## [Page text]
--- BEGIN ---

2. Ascertaining the differences between the prior art and the claims at issue.
3. Resolving the level of ordinary skill in the pertinent art.
4. Considering objective evidence present in the application indicating obviousness or nonobviousness.

Claim 2 – 5, 8 and  13 – 20  are rejected under 35 U.S.C. 103 as being unpatentable over Copjak et al., Advanced architectures distributed systems for the implementation of neural networks, 12th IEEE International Conference on Emerging eLearning Technologies and Applications, 2014, in view of Das et al., US10776699, Optimized Computer Hardware for Machine Learning Operation.

Regarding Claim 2, depending on Claim 1, Copjak teach the computer-implemented method of Claim 1, Copjak did not explicitly disclose: 
wherein transferring the first portion of the deep learning model comprises using a message passing interface (MPI) remote memory access (RMA) protocol.
Das disclose:
wherein transferring the first portion of the deep learning model comprises using a message passing interface (MPI) remote memory access (RMA) protocol (Das, col 12, ln. 37 – 40, where communicate with remote components via interconnect fabric [MPI] and share memory [RMA]).

--- END ---

## [Data block]
--- BEGIN ---

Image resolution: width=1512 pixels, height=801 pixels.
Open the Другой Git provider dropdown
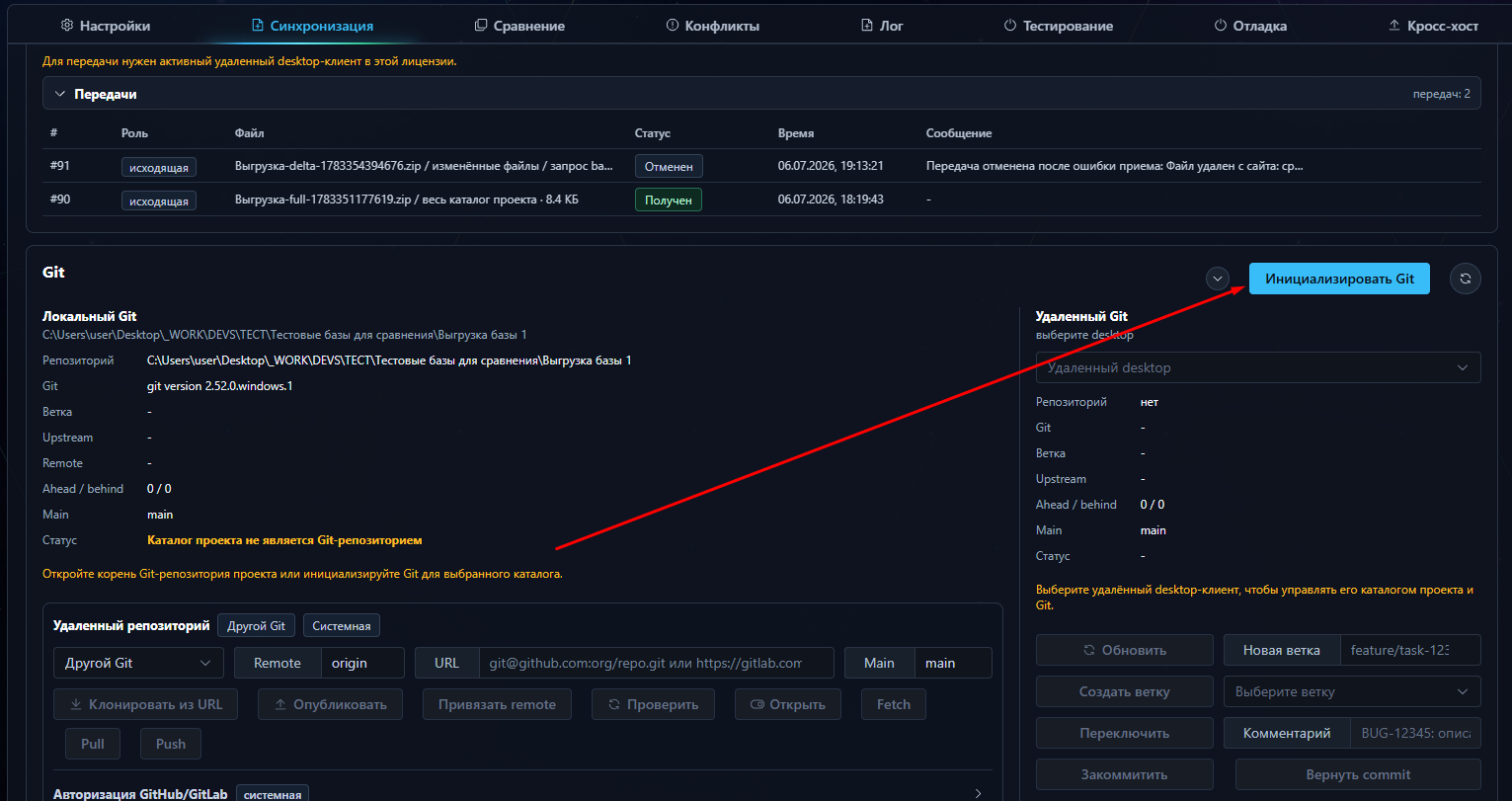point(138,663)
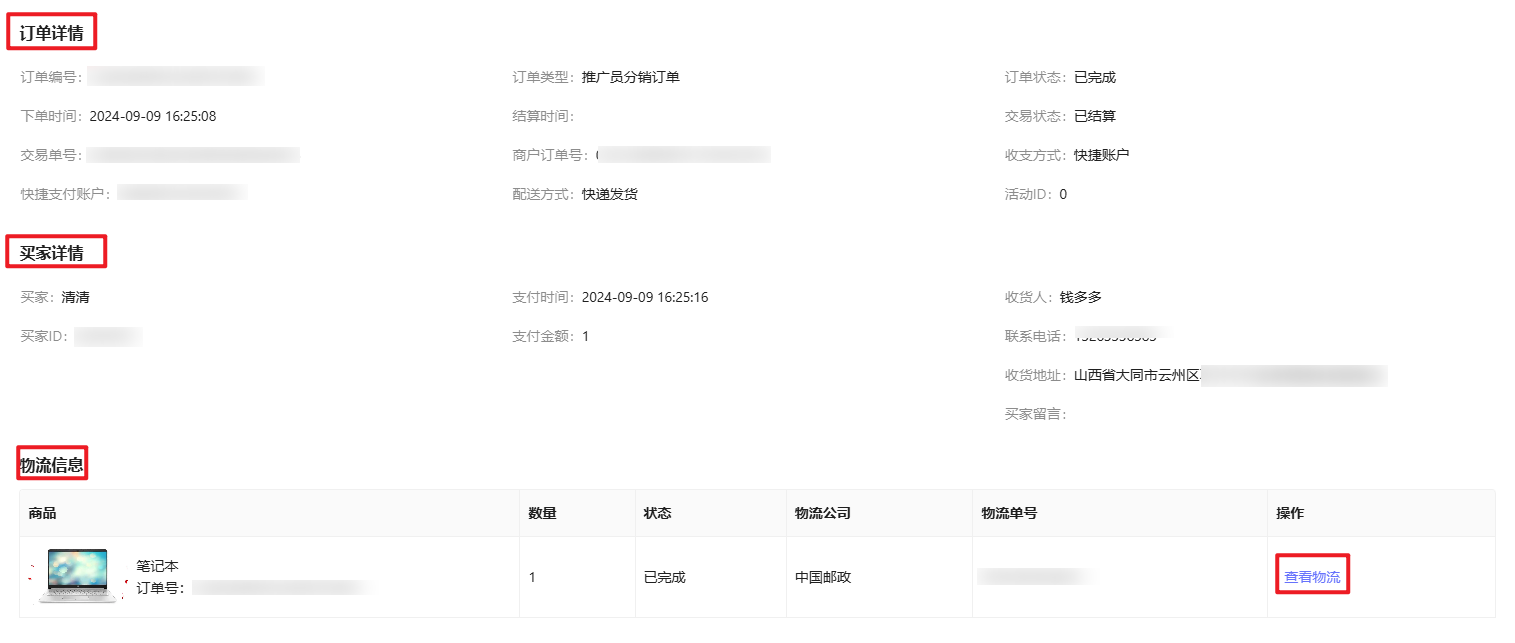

--- END ---

## [Exercises to complete]
(A) In one to three sentences, explain why the claim rejection text brings in Das when addressing Claim 2.
(B) Extend the claim rejection text, starting after its last sentence.
The material has no connection to the claim rejection text.

## [Solved problems]
(A) Copjak did not explicitly disclose that transferring the first portion of the deep learning model uses a message passing interface (MPI) remote memory access (RMA) protocol. Das discloses this at col 12, ln. 37–40, where communicating with remote components via interconnect fabric corresponds to MPI and sharing memory corresponds to RMA.

(B)
Copjak and Das both teach computer-implemented methods for parallel processing of large neural network system and are analogous. It would have been prima facie obvious to one of ordinary skill in the art before the effective filing date of the claimed invention to combining Copjak’s teaching of distributed neural network processing system with Das’s teaching of optimized computer system for parallel processing to achieve the claimed teaching. One of the ordinary skill in the art would have motivated to make this modification in order to ensure bandwidth between components (Das, col, 12, ln. 40 - 42). 

Regarding Claim 3, depending on Claim 1, Copjak teach the computer-implemented method of Claim 1, Copjak further teach: 
 wherein the MMT comprises a first entry associated with the first portion of the deep learning model, wherein the first entry comprises a first pointer, a first layer identifier (Copjak, sec. IV. C, para. 2, where layer [portion of deep learning model &layer identifier], computing_node [first pointer] in the file format)
Copjak did not explicitly teach:
a first memory handle, a first memory offset, and a first process rank.
Das explicitly teach: 
a first memory handle, a first memory offset, (Das, tbl. 4, AMR [memory handle & memory offset]) and a first process rank (Das, col. 15, ln. 57, where processing priority [process rank] associated with VM where GPU reside).
Copjak and Das both teach computer-implemented methods for parallel processing of large neural network system and are analogous. It would have been prima facie obvious to one of ordinary skill in the art before the effective filing date of the claimed invention to combining Copjak’s teaching of distributed neural network processing system with Das’s teaching of optimized computer system for parallel processing to achieve the claimed teaching. One of the ordinary skill in the art would have motivated to make this modification in order to provide paths for the functional units (Das, col, 11, ln. 9 – 13).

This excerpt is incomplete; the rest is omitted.